Provided records section start
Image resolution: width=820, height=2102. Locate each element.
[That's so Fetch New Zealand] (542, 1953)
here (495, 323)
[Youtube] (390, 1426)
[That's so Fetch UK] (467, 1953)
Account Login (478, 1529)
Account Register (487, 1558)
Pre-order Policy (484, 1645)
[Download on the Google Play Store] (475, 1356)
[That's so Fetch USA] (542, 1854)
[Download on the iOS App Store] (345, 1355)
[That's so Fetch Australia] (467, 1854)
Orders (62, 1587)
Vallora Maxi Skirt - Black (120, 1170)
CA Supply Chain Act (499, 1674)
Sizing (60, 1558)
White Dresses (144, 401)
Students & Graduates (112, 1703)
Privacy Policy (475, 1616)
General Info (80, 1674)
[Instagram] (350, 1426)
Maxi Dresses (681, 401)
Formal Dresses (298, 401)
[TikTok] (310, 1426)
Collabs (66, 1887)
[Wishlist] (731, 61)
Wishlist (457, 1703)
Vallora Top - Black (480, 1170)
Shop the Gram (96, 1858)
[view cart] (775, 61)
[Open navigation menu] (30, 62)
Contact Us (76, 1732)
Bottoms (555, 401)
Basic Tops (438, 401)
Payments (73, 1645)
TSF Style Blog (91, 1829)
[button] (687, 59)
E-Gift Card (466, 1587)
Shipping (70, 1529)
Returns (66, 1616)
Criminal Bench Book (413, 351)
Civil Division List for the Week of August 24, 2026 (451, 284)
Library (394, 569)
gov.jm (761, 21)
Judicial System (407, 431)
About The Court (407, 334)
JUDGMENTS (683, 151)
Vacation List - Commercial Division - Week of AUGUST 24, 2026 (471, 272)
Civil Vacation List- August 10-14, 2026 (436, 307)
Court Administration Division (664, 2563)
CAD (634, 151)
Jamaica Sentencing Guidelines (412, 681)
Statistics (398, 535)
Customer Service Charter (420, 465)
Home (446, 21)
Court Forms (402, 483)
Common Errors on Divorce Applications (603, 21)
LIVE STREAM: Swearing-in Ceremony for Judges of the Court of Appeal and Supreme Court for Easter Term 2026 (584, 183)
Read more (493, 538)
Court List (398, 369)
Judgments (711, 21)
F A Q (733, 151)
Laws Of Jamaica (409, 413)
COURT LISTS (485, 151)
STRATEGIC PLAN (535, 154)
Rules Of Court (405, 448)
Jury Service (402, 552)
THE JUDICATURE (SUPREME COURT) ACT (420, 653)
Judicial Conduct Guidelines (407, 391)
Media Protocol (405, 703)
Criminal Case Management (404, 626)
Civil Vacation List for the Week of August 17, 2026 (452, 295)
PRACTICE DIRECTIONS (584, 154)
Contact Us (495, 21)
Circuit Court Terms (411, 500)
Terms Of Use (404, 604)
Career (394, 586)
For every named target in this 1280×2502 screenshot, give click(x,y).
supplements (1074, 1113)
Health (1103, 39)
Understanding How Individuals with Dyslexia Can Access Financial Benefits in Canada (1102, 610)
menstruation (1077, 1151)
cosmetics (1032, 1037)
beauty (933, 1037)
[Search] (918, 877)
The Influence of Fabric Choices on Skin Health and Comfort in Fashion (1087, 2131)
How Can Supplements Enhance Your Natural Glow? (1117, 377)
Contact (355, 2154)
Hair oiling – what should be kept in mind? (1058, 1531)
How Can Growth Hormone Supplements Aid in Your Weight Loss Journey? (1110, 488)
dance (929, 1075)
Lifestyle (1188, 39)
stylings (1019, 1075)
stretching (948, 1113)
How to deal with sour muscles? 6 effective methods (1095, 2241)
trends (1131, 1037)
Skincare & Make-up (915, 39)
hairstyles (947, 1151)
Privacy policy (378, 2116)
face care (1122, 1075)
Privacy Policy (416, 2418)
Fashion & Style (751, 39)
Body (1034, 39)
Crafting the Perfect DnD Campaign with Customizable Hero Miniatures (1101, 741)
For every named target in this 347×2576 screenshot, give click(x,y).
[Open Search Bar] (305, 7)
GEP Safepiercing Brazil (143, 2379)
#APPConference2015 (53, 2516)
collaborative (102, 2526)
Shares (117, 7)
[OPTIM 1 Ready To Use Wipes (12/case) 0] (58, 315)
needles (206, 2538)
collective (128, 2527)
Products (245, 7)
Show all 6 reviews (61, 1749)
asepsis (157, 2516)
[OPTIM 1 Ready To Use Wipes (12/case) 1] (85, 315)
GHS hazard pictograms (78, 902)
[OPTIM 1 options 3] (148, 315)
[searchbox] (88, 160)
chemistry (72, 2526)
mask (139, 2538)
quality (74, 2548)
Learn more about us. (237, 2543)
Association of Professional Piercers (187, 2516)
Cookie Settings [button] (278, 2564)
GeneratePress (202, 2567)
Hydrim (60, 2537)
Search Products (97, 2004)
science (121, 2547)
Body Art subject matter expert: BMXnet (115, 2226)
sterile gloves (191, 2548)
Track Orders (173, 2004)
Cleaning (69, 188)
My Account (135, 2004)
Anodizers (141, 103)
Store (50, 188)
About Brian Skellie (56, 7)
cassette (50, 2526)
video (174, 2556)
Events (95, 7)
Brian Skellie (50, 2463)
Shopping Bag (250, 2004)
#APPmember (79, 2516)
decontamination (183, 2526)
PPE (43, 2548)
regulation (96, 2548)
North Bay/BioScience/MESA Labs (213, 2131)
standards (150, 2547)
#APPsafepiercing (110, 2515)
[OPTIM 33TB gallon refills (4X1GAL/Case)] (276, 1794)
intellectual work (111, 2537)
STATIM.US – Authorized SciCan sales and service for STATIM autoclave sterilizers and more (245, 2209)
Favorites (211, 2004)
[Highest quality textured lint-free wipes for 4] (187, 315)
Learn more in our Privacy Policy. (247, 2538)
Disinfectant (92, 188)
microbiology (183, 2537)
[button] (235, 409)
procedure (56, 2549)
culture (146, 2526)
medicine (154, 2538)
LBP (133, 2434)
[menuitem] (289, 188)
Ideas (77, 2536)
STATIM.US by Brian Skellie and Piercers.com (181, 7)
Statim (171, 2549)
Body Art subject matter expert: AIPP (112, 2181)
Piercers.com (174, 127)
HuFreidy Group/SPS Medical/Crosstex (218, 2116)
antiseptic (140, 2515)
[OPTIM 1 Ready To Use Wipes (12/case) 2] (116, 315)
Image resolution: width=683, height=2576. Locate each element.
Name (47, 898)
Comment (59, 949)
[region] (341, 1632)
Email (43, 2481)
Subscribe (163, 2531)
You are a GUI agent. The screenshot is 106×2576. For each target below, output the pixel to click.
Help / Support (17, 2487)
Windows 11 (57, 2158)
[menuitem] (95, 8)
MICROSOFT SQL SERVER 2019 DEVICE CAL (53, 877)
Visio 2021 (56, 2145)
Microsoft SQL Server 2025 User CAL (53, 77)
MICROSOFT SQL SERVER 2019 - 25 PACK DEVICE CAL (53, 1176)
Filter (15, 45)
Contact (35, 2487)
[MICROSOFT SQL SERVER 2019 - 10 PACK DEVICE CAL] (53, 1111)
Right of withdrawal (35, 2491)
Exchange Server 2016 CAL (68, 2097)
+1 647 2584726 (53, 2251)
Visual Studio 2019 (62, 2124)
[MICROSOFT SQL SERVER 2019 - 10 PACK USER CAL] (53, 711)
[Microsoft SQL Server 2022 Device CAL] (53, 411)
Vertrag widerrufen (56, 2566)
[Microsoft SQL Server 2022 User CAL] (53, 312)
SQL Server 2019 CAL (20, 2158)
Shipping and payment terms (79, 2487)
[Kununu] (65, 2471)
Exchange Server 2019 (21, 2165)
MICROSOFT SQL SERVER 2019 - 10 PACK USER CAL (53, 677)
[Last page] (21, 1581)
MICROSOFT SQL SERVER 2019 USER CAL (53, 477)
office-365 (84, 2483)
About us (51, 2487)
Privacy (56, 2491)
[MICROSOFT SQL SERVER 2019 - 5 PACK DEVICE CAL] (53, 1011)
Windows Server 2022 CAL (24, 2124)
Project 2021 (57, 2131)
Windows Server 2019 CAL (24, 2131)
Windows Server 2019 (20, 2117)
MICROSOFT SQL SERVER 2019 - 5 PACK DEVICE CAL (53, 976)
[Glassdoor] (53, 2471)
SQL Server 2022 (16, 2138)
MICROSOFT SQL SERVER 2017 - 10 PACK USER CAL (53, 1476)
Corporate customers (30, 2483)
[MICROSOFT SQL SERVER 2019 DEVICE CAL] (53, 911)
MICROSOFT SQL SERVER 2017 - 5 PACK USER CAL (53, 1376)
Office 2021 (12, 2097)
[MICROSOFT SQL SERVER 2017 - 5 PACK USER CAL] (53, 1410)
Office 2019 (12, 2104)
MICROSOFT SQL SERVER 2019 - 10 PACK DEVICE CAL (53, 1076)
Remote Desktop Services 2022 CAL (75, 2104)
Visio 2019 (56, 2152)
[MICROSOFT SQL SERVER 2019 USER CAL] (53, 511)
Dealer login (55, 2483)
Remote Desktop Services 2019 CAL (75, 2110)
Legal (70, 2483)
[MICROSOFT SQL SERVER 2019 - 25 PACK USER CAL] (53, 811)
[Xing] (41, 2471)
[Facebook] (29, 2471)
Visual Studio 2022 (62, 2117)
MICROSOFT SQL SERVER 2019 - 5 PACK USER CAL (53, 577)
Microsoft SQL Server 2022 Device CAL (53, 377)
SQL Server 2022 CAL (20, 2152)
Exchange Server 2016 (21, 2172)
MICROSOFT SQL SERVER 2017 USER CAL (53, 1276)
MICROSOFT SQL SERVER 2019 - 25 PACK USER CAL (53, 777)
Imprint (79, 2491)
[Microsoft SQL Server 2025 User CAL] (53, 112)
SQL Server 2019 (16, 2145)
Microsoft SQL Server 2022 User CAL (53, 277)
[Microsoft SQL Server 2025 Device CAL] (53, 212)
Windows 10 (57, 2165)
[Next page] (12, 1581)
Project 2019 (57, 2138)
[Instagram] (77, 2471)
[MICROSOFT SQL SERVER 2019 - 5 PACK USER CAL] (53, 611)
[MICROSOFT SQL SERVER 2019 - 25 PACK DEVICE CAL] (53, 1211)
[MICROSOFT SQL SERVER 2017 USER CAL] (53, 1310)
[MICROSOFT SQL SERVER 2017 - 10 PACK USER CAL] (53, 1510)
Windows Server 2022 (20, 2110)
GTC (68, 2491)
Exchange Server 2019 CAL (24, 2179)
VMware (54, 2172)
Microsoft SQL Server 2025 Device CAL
Provided records section end
» **Task to complete**: Using the records given above, list every line that includes the word "Black".

» **Task response**:
Vallora Maxi Skirt - Black (120, 1170)
Vallora Top - Black (480, 1170)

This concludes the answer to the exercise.